[Extracted entries]
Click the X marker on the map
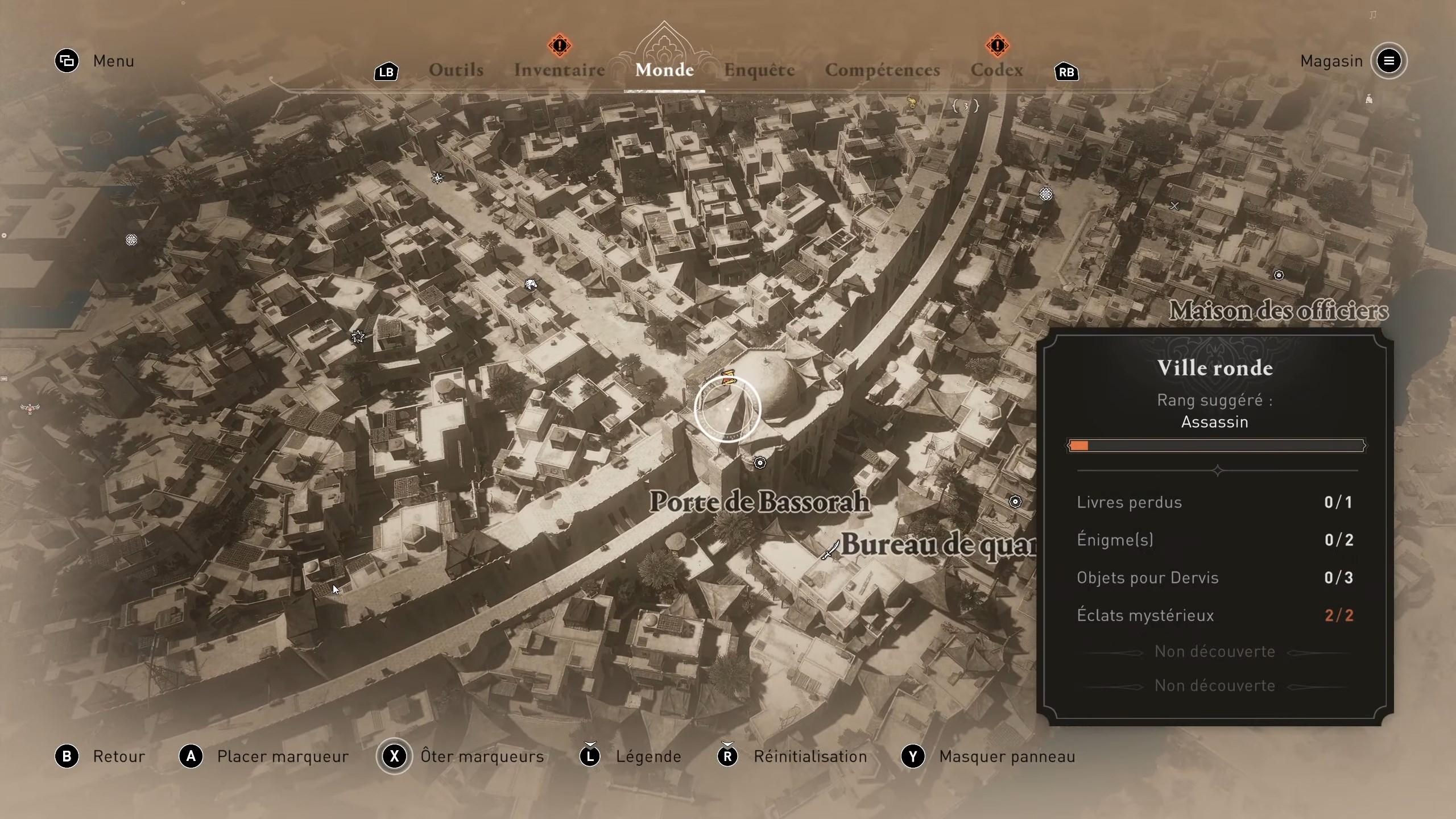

---

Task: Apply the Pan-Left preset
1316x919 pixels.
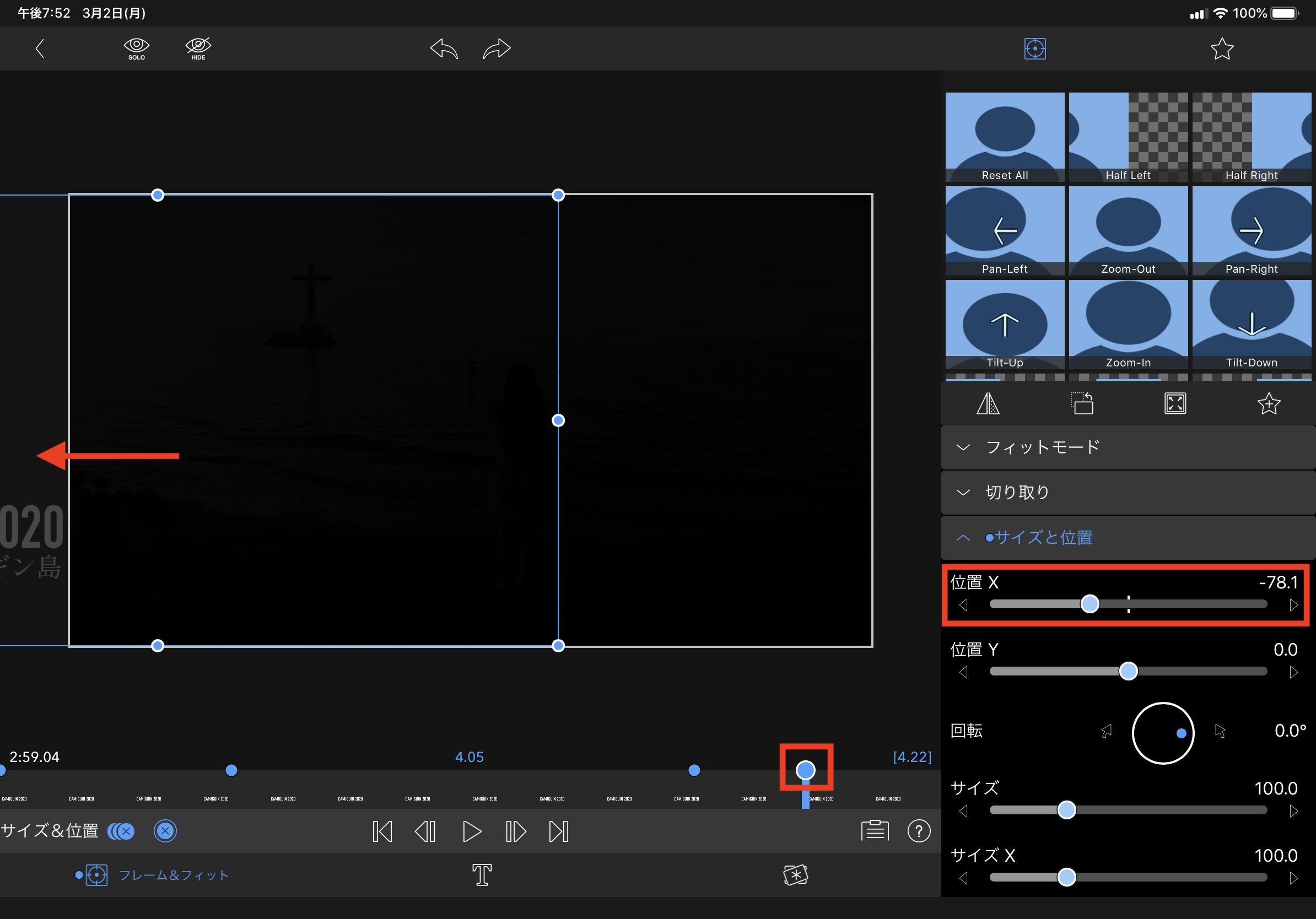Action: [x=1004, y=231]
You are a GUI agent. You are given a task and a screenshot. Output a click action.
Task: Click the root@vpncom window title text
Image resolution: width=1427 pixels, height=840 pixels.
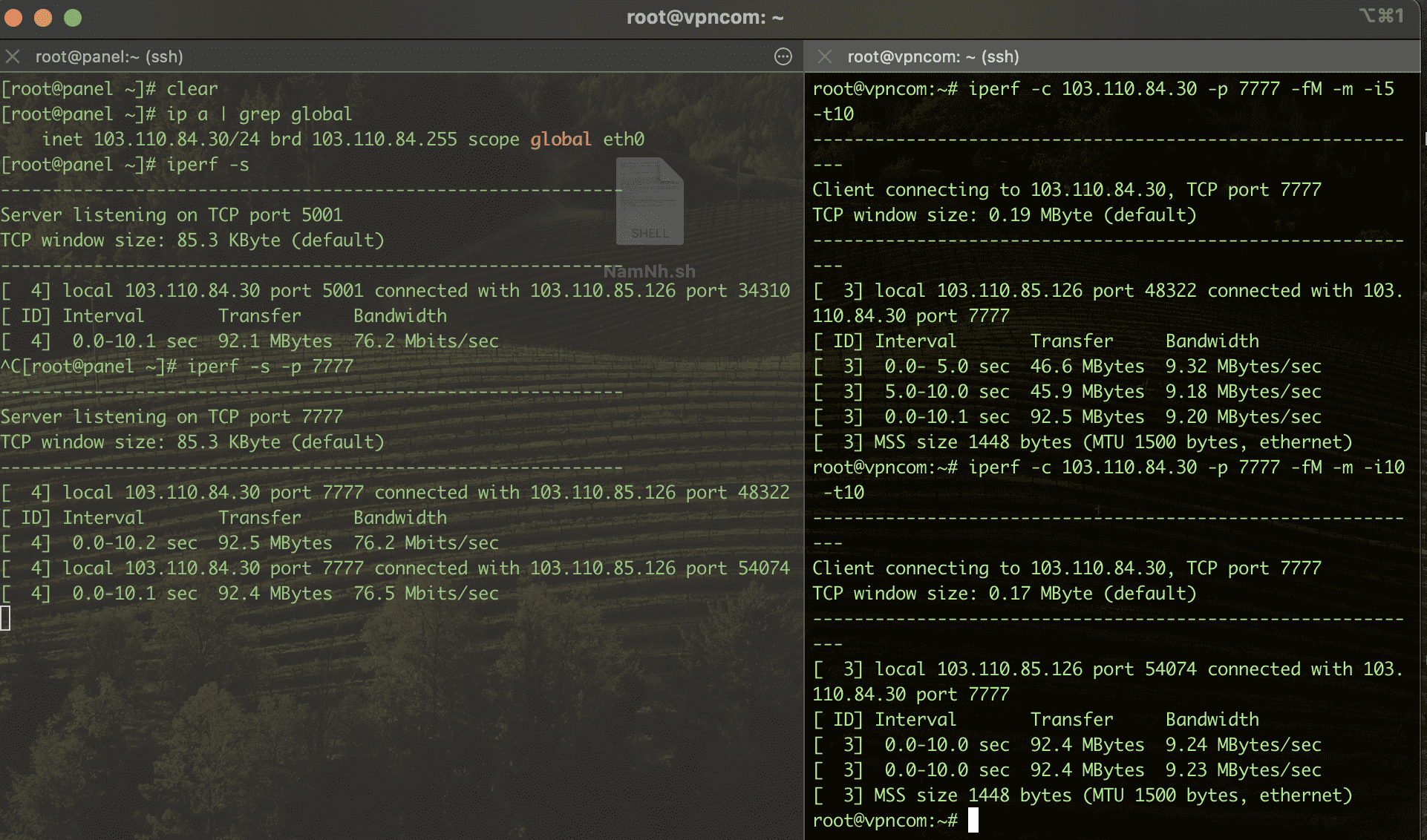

[Task statement] Taking the records above, retype every line from the one with "Task: Click the root@vpncom window title text" down to the one with "Image resolution: width=1427", exactly and with nothing else.

[Solution for this exercise]
Task: Click the root@vpncom window title text
Image resolution: width=1427 pixels, height=840 pixels.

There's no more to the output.